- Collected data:
────────────────────

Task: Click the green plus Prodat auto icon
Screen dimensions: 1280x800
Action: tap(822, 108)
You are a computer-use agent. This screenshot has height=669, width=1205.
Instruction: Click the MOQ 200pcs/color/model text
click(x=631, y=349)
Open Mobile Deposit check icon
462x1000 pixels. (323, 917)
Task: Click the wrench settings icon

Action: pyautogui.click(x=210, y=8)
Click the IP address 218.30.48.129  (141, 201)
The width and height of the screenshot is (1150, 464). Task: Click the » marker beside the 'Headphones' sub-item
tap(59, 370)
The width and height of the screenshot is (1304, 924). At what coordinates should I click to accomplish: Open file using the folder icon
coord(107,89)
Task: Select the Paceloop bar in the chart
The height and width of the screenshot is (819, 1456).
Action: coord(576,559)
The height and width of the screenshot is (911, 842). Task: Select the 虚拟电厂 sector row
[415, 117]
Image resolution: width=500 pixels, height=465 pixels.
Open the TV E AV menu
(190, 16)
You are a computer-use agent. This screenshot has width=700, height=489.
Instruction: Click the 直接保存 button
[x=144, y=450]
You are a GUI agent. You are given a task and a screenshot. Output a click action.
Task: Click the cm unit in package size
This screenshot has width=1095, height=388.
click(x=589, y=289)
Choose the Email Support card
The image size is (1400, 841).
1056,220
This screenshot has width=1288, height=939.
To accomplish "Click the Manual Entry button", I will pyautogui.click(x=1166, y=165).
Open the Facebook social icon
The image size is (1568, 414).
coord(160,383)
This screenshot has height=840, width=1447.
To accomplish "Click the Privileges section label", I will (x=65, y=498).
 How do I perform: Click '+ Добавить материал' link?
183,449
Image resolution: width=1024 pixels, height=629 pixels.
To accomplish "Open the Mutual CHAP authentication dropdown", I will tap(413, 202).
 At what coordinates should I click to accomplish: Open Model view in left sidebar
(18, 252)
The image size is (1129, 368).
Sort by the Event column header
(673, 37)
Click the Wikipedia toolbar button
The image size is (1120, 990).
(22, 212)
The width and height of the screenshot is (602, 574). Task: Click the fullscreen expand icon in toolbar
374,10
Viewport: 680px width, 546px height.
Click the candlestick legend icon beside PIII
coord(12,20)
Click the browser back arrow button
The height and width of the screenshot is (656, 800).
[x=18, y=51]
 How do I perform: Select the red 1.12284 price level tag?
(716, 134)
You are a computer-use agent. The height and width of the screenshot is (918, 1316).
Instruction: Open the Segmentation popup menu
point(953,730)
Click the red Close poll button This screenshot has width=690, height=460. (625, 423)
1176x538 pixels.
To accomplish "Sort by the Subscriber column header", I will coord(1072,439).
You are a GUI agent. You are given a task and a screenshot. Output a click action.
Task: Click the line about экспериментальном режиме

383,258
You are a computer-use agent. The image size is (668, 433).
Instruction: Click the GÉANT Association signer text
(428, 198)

────────────────────

Extract every line from the one containing "Click the browser back arrow button" through the last line of the data, inclusive, exactly as written.

- Your response:
Click the browser back arrow button
The height and width of the screenshot is (656, 800).
[x=18, y=51]
 How do I perform: Select the red 1.12284 price level tag?
(716, 134)
You are a computer-use agent. The height and width of the screenshot is (918, 1316).
Instruction: Open the Segmentation popup menu
point(953,730)
Click the red Close poll button This screenshot has width=690, height=460. (625, 423)
1176x538 pixels.
To accomplish "Sort by the Subscriber column header", I will coord(1072,439).
You are a GUI agent. You are given a task and a screenshot. Output a click action.
Task: Click the line about экспериментальном режиме

383,258
You are a computer-use agent. The image size is (668, 433).
Instruction: Click the GÉANT Association signer text
(428, 198)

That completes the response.